**Passage shown:**
------------

April 21, 2020 by www.voanews.com

WASHINGTON – When Chen Liwen returned to her parents’ village in Hebei province after earning her master’s degree in California, she was shocked by what she saw.

Garbage despoiled the landscape where she had played as a child. Then 36 years old, she knew China had changed, but the amount of garbage in Xicai revealed just how much prosperity had altered frugal habits. The villagers had shifted from only shopping locally to buying online.

The demise of household farming meant the food waste once fed to pigs, ducks and chickens wasn’t recycled, it rotted. They threw away clothes, which would have been handed down, then turned into useful scraps and reused until colorless.

Chen’s village reflected the nation. In the 1980s, still-poor China generated on average 30 million tons of garbage annually. By 2017, China generated 215 million tons, compared to 268 million tons generated by the U.S. that year. The World Bank estimates that by 2025, China will generate 500 million tons of solid waste annually.

------------

**Job 1:**
Rewrite the paragraph of the garbage article that begins "Chen's village reflected the nation" as a short bulleted list that keeps its main figures.

**Rows on where targets show up:**
------------

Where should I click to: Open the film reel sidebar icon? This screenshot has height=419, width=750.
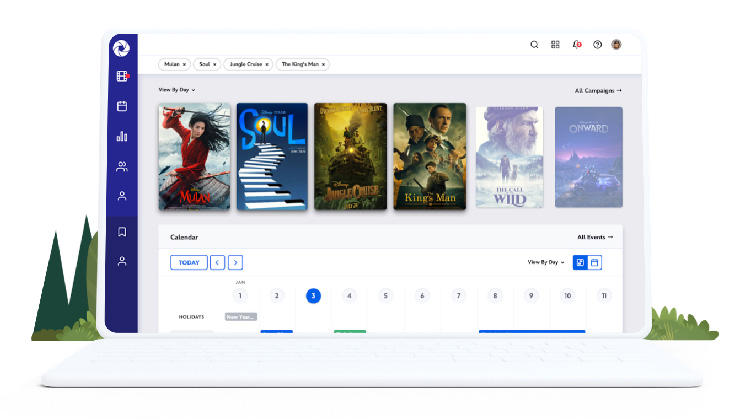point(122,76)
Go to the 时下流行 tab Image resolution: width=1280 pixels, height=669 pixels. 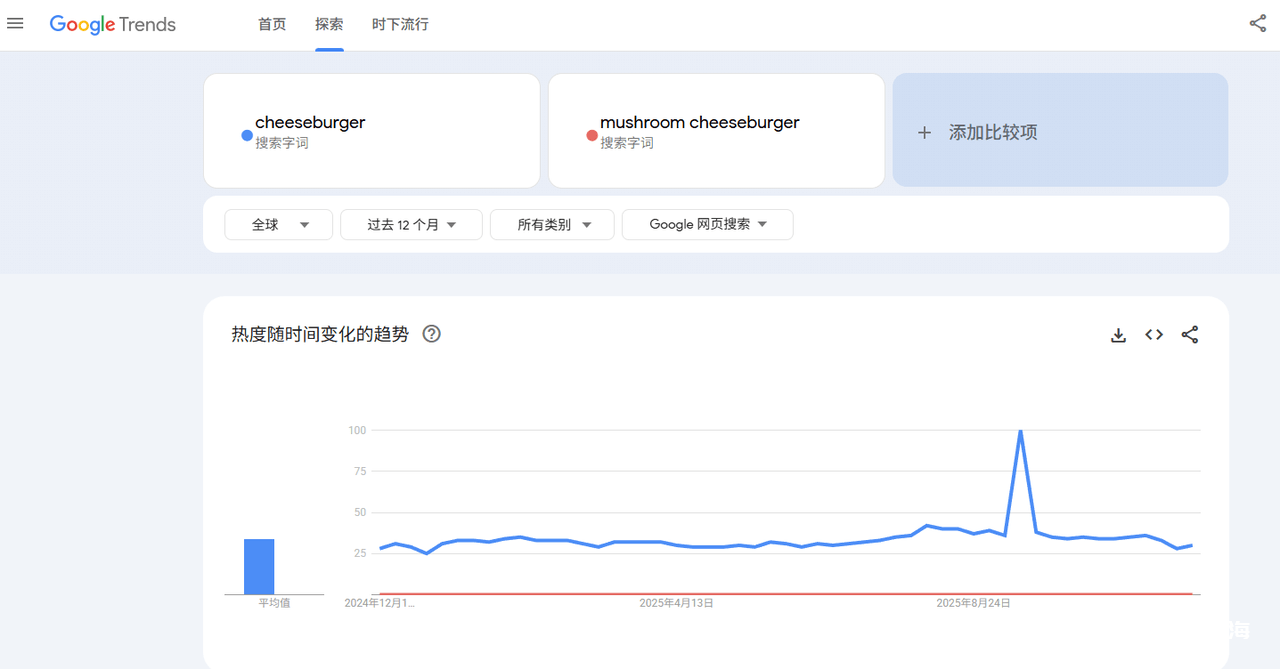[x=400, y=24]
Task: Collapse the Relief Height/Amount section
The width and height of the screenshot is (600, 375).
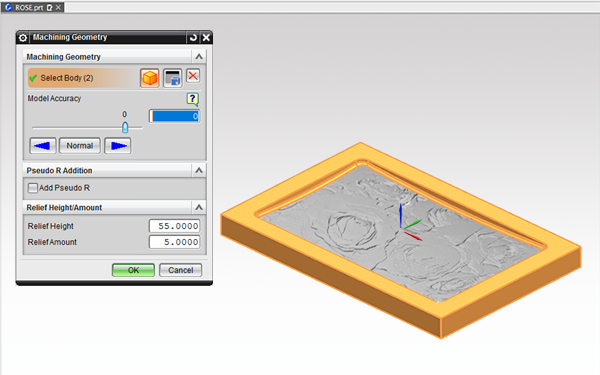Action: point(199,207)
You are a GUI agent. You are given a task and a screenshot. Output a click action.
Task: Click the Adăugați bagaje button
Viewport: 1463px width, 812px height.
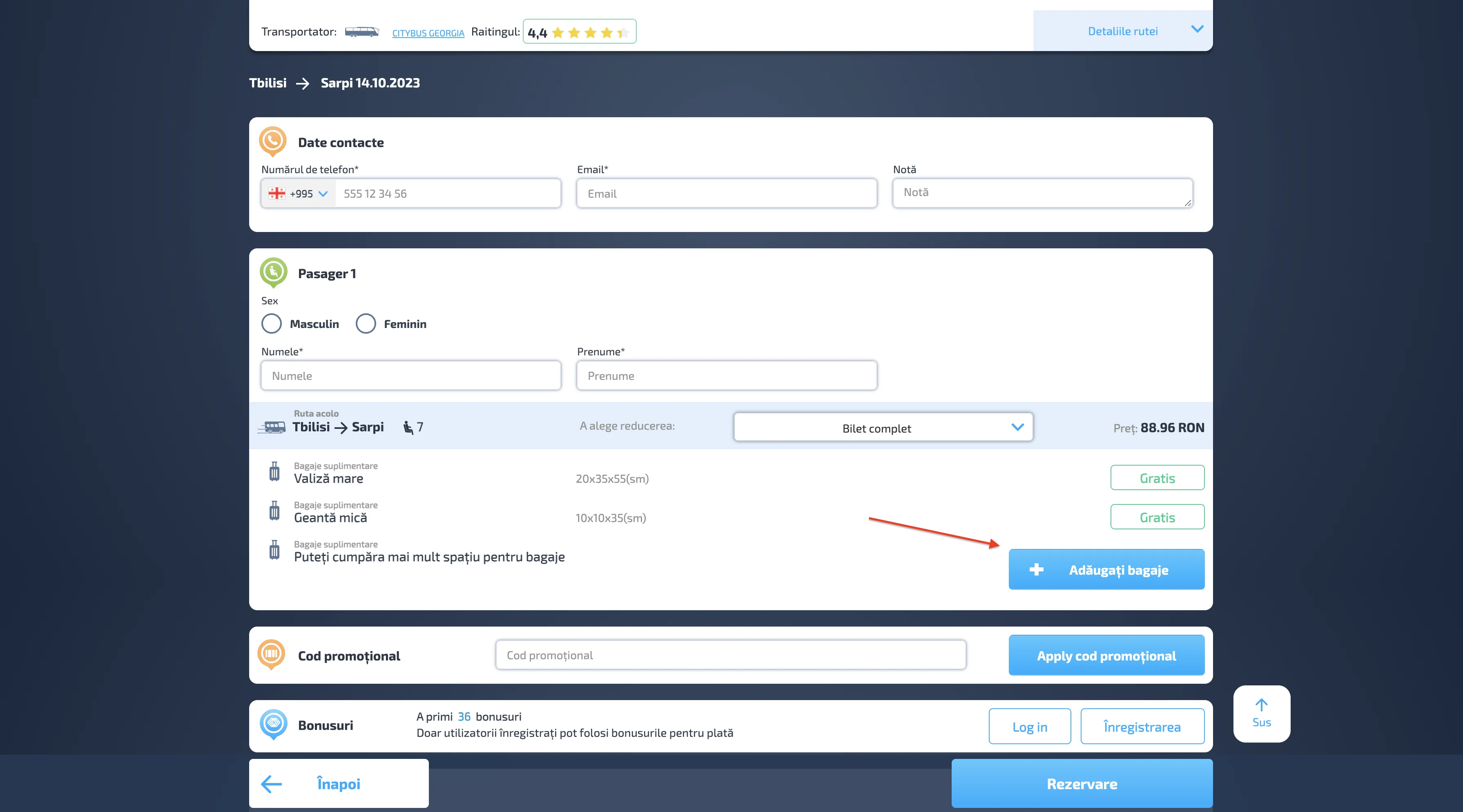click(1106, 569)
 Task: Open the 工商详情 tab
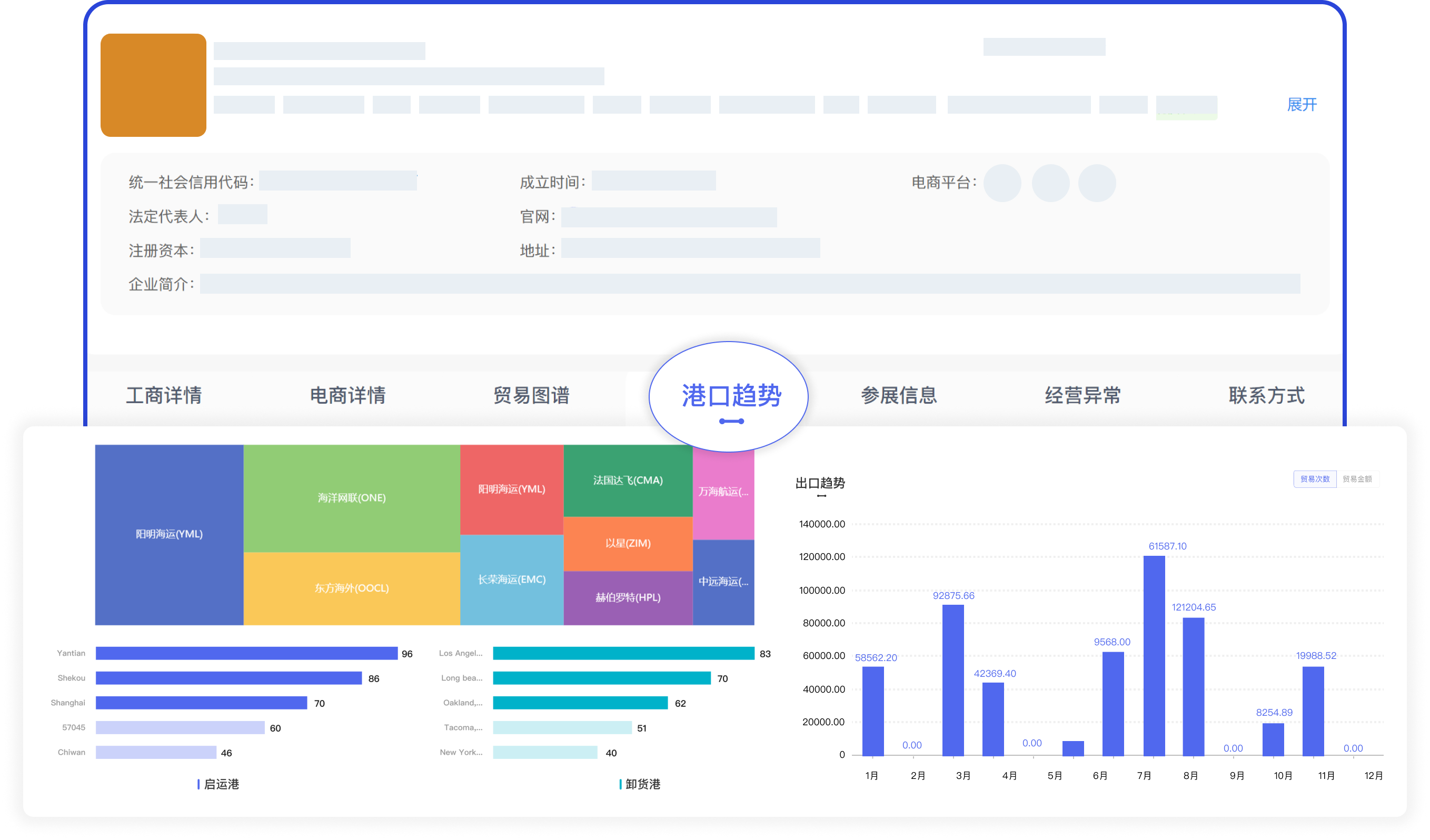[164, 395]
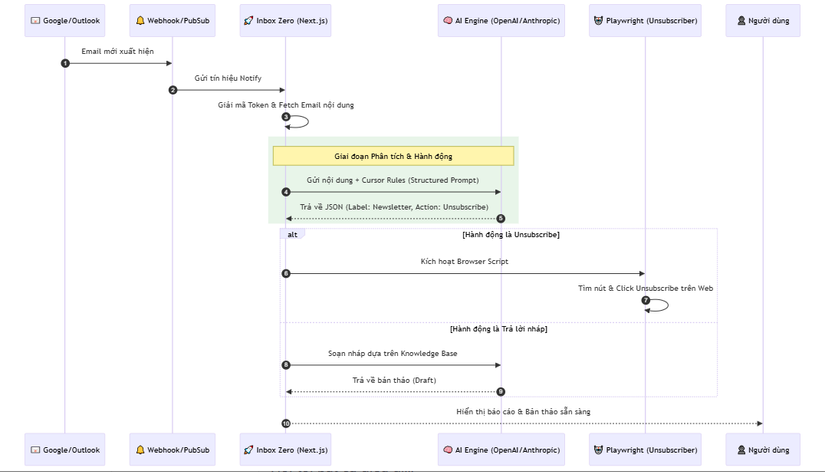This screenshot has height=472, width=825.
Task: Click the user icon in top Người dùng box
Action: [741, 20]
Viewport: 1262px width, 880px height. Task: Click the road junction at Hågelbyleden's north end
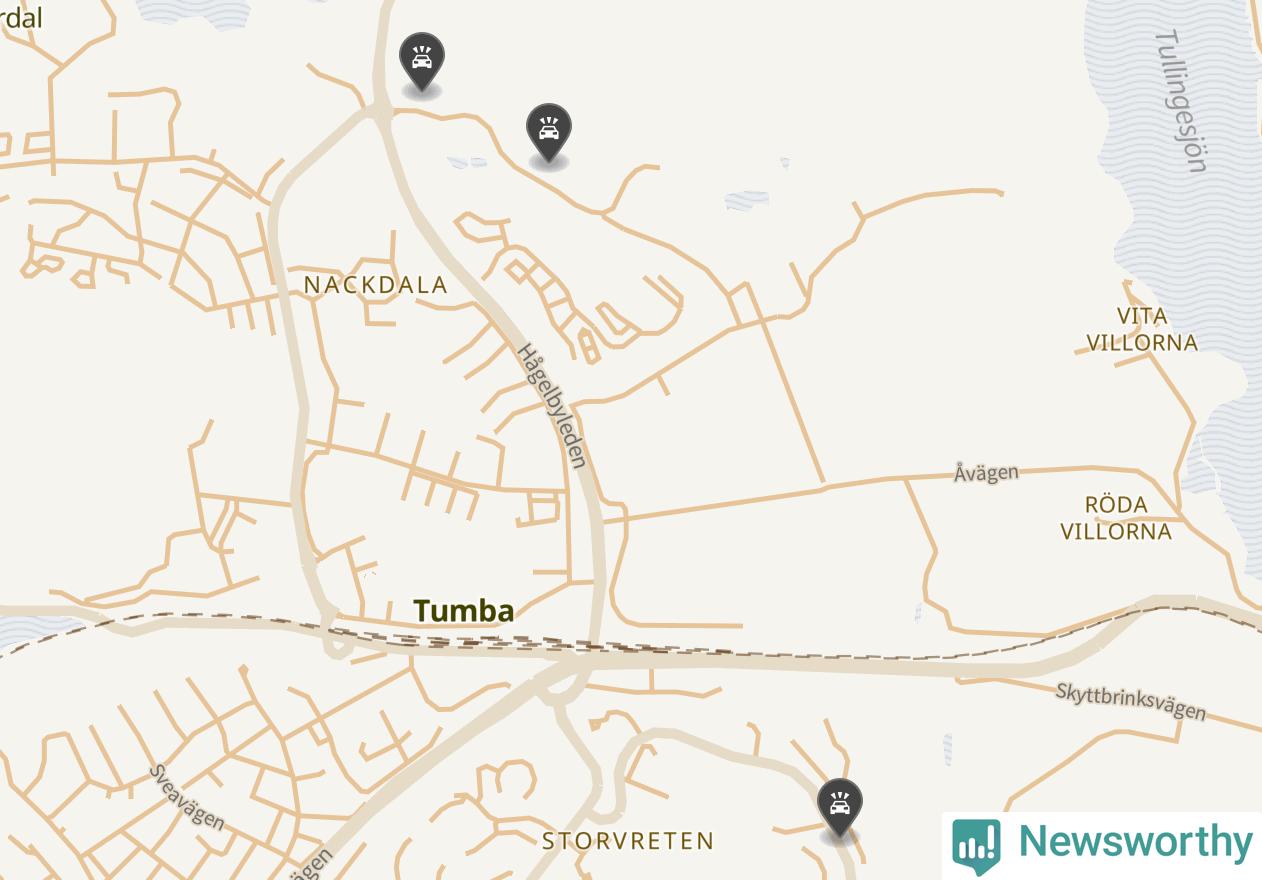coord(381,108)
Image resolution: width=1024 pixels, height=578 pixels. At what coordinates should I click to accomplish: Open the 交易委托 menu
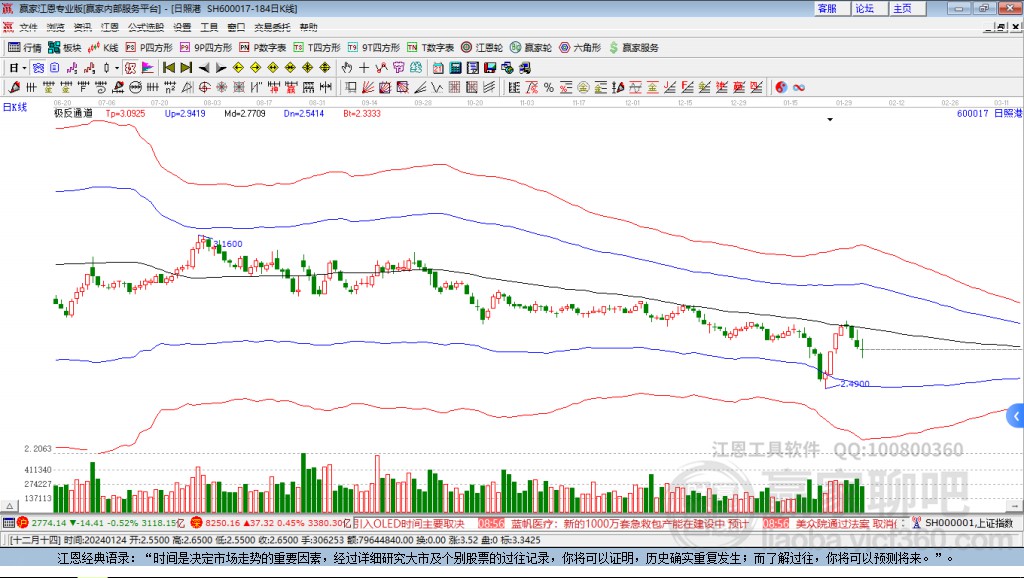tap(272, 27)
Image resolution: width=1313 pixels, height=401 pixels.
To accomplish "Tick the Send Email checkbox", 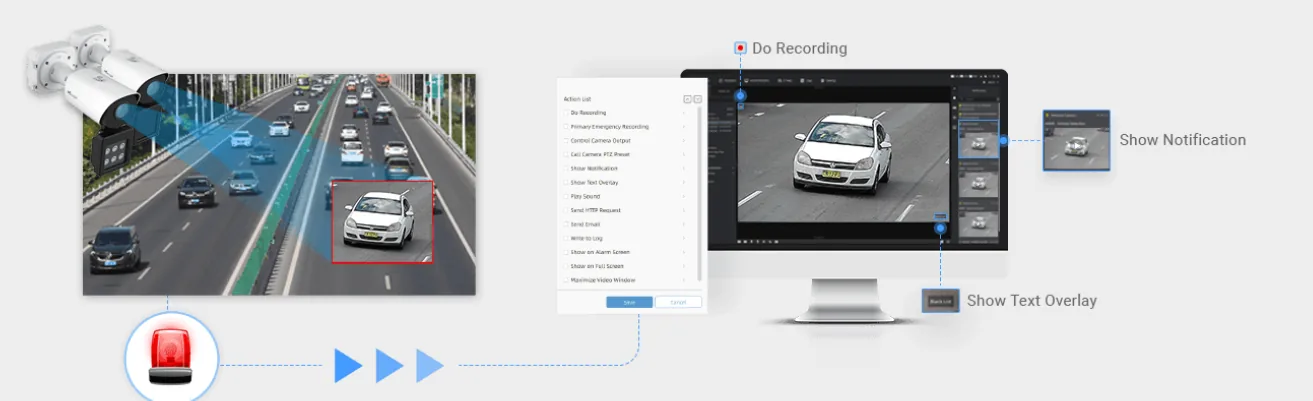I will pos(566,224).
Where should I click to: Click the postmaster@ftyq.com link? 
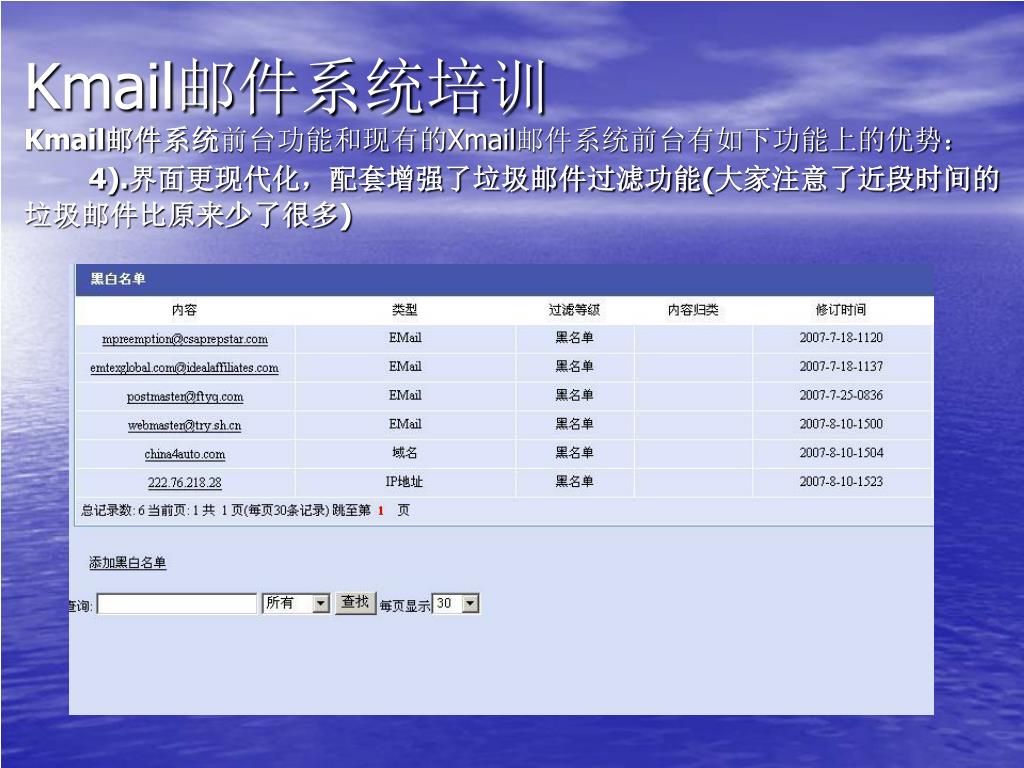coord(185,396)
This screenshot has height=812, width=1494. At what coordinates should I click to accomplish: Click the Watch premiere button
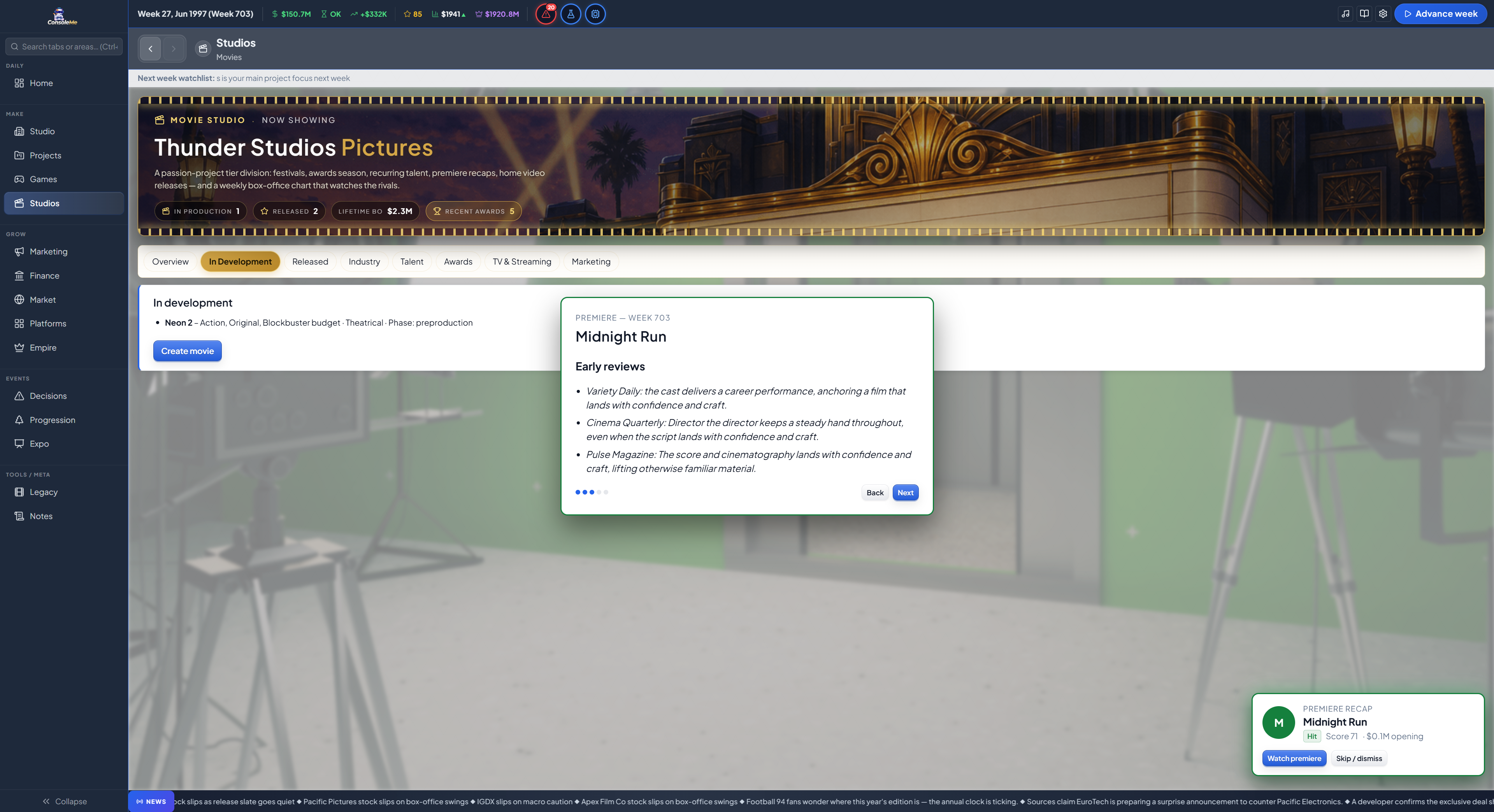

------------

**Job 2:**
In the listing, starting with the line with "Task: Open the 工商详情 tab" and going on through the line with "coord(381,108)", change "road junction" to "intersection". Give those lines again with nothing else altered, and leave the pictures out.

**Correct output 1:**
- Chen's village reflected the nation as a whole.
- In the 1980s, still-poor China generated an average of 30 million tons of garbage a year.
- By 2017, China generated 215 million tons, compared to 268 million tons generated by the U.S. that year.
- The World Bank estimates that by 2025, China will generate 500 million tons of solid waste annually.

**Correct output 2:**
 Task: Open the 工商详情 tab
[164, 395]
This screenshot has height=472, width=825.
Task: Click the user icon in top Người dùng box
Action: [741, 20]
Viewport: 1262px width, 880px height. Task: Click the intersection at Hågelbyleden's north end
coord(381,108)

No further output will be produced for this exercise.